The plant will also conduct experiments to track down neutrinos -- the elusive and miniscule elementary particles discharged in nuclear reactions.

Neutrinos are considered key to understanding the universe. The Sun and supernovas, or star explosions, send into the universe a mass of neutrinos, which do not appear to interact with mass and lack an electrical charge.

Trillions of neutrinos pass through every person's body each day without changing course, but scientists are not clear what their function is.

Tracking them down is no easy task. European physicists made history last year when they managed to take a snapshot of the very instant that a neutrino slammed into a laboratory detector.

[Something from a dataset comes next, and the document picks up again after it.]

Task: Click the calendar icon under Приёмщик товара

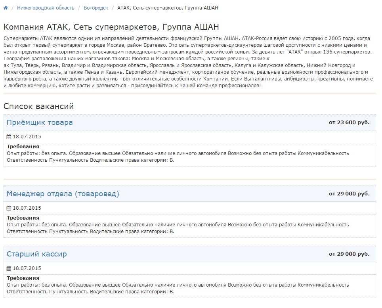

In a project to start in April next year, about 400 scientists at the J-PARC Center will send trillions of neutrinos on a 295-kilometre (183-mile) trip through the Earth's crust to another lab in western Japan.

Invisible to the naked eye, each neutrino will make the entire journey in a mere 1,000th of one second.

Scientists only hope to be able to detect 10 or 20 neutrinos a day from the J-PARC Center. But the experiment is still seen as significant as it could help explain one of the universe's biggest mysteries -- its infinite nature.

The neutrinos are being sent to a lab called Super Kamiokande, which was constructed by 2002 Nobel Prize physicist Masatoshi Koshiba.

Koshiba and his team have detected neutrinos set off by a supernova in an effort to understand the birth of the universe.

The world's two other hubs for atom physics are in the United States, which has government-run laboratories in Illinois and Tennessee, and Western Europe, with laboratories in Britain, Germany and on the French-Swiss border.